(Item position entries)
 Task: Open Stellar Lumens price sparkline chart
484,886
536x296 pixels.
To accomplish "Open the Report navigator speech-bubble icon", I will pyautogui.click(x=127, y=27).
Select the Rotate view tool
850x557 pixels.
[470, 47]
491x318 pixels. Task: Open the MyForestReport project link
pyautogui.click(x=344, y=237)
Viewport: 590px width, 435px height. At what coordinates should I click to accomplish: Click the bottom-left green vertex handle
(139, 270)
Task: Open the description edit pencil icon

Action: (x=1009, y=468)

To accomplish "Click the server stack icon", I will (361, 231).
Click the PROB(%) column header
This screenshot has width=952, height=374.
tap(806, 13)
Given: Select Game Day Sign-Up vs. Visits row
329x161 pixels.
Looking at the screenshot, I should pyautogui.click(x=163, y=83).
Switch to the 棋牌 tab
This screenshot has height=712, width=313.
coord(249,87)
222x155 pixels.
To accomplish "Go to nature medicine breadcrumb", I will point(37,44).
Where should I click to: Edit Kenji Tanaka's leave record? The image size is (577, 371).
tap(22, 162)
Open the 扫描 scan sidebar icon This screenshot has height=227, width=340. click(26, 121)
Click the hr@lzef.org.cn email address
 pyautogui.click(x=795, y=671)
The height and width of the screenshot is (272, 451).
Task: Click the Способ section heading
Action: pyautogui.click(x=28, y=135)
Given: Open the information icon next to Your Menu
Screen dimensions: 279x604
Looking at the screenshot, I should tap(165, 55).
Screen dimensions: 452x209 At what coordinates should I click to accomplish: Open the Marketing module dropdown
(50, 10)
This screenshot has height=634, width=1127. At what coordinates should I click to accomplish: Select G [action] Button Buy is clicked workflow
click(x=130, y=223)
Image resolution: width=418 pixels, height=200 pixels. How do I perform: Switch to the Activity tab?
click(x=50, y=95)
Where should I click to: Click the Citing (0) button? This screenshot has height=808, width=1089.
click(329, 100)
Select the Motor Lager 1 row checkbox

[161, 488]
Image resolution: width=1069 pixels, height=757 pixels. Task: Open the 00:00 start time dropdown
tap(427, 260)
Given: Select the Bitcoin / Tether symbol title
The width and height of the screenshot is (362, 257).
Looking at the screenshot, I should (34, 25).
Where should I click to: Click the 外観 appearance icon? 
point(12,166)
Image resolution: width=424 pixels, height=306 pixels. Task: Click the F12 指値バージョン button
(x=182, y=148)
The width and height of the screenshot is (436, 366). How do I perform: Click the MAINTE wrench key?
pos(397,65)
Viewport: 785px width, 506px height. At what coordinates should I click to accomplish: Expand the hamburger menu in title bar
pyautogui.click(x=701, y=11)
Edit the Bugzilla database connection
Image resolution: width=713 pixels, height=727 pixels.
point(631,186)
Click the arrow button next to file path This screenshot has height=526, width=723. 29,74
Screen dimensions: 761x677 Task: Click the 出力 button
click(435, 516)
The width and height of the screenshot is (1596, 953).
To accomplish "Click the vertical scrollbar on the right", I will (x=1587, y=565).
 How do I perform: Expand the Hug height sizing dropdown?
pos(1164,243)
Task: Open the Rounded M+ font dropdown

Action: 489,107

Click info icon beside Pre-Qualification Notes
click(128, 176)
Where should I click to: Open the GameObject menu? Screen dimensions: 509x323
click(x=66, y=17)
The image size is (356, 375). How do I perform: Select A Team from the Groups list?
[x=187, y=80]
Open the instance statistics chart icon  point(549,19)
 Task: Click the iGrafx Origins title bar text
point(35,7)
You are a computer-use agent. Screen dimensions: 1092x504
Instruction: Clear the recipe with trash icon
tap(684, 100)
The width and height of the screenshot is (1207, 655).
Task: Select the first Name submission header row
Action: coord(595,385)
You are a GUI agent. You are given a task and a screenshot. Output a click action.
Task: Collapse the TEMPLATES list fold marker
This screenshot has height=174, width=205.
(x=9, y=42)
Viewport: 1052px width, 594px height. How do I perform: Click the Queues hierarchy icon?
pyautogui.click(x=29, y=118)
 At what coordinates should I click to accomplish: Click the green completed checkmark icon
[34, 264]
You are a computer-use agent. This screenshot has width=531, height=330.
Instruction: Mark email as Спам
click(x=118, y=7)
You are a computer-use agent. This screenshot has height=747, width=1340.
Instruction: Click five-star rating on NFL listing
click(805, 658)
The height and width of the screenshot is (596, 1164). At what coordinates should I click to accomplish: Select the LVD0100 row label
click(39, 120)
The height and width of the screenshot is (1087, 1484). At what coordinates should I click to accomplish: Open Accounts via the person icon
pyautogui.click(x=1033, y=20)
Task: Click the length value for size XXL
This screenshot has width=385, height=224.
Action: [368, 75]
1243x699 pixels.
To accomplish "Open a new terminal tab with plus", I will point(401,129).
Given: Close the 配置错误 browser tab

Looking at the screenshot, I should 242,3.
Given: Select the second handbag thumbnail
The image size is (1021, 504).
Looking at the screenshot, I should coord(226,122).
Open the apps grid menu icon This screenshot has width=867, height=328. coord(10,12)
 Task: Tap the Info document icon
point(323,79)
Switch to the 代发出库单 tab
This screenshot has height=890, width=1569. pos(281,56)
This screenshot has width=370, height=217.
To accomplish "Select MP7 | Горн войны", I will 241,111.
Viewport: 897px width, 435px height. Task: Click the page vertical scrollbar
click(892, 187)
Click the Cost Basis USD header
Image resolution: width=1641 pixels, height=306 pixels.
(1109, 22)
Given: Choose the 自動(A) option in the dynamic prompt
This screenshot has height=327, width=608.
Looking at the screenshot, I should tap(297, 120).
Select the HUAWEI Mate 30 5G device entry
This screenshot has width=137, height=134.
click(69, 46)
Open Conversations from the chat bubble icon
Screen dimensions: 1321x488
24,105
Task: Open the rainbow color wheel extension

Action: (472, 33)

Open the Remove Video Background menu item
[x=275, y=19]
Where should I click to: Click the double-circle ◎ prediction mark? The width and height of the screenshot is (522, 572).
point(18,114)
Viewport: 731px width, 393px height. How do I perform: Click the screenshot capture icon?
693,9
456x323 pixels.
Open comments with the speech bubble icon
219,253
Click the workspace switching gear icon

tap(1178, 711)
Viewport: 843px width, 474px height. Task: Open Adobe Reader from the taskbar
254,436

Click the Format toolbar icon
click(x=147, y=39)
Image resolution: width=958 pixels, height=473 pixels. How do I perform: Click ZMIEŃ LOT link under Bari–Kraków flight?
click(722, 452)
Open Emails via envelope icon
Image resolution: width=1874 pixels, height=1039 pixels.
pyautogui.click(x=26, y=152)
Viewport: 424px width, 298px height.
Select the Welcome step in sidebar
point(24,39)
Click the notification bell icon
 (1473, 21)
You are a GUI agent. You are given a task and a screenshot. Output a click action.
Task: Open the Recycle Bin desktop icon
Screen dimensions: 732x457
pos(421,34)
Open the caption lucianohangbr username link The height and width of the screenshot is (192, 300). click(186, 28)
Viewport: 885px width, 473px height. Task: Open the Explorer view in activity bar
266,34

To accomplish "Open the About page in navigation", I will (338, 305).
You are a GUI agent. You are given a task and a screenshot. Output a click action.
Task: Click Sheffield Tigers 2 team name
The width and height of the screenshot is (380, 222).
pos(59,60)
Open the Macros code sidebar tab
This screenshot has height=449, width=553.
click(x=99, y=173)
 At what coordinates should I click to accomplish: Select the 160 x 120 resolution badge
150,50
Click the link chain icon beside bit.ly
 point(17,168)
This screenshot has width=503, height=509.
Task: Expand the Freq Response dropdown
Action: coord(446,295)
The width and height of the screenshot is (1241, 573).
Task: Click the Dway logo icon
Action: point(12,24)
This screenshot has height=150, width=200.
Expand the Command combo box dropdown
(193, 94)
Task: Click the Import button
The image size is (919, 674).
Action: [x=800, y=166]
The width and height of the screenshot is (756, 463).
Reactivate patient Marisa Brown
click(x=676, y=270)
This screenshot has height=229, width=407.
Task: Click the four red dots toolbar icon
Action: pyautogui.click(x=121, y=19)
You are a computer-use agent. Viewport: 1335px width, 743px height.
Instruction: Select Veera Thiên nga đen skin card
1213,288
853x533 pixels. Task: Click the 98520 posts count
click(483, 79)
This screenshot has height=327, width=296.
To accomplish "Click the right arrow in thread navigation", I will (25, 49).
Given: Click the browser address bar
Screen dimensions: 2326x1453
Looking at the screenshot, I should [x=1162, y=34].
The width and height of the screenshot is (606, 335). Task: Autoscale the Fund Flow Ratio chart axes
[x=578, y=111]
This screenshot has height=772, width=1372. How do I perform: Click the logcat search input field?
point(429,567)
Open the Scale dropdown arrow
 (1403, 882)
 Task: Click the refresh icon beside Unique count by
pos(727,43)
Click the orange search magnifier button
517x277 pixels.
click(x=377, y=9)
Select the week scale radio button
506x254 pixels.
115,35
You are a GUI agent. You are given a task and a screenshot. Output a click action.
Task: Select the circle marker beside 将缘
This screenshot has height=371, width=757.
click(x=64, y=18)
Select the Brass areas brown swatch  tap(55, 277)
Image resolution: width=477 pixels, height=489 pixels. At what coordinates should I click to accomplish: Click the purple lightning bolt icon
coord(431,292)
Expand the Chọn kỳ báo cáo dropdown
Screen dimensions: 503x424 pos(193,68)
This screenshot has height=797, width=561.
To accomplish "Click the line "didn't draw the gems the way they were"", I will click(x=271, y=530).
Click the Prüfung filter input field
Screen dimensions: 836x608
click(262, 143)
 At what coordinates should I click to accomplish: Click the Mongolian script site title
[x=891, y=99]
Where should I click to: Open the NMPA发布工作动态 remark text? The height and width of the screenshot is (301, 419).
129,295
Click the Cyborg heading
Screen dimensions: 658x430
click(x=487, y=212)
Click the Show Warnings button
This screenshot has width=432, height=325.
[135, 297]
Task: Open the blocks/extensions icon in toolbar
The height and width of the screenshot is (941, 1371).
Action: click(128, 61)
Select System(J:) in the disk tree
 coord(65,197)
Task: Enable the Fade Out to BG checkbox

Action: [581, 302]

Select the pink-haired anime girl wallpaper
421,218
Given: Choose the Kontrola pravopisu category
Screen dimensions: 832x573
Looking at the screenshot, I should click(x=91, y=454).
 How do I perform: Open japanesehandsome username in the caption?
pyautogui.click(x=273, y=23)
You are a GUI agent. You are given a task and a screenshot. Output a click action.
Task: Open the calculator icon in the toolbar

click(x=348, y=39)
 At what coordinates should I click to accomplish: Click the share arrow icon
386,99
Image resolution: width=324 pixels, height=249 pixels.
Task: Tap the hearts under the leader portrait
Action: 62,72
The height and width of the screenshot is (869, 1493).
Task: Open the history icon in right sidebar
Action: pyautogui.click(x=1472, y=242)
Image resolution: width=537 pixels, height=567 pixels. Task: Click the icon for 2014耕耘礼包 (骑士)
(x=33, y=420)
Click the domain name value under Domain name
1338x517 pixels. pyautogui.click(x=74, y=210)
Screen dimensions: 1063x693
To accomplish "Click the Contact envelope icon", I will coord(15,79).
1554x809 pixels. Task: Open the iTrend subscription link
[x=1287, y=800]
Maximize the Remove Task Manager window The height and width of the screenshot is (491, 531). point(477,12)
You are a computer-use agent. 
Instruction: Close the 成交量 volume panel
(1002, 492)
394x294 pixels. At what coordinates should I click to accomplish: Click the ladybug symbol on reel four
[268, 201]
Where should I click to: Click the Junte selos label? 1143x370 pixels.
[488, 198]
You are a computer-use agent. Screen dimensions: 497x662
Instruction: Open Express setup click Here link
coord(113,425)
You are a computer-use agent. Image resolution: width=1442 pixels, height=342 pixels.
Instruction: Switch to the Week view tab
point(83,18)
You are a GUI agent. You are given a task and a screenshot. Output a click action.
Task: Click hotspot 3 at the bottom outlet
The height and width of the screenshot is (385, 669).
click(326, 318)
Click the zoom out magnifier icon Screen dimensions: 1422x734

■ PROBLEM: Copy the lines above word for word, from the line with "has height=747, width=1340." to the line with "Looking at the screenshot, I should 242,3.", both included.

■ ANSWER:
You are a computer-use agent. This screenshot has height=747, width=1340.
Instruction: Click five-star rating on NFL listing
click(805, 658)
The height and width of the screenshot is (596, 1164). At what coordinates should I click to accomplish: Select the LVD0100 row label
click(39, 120)
The height and width of the screenshot is (1087, 1484). At what coordinates should I click to accomplish: Open Accounts via the person icon
pyautogui.click(x=1033, y=20)
Task: Click the length value for size XXL
This screenshot has width=385, height=224.
Action: [368, 75]
1243x699 pixels.
To accomplish "Open a new terminal tab with plus", I will point(401,129).
Given: Close the 配置错误 browser tab

Looking at the screenshot, I should 242,3.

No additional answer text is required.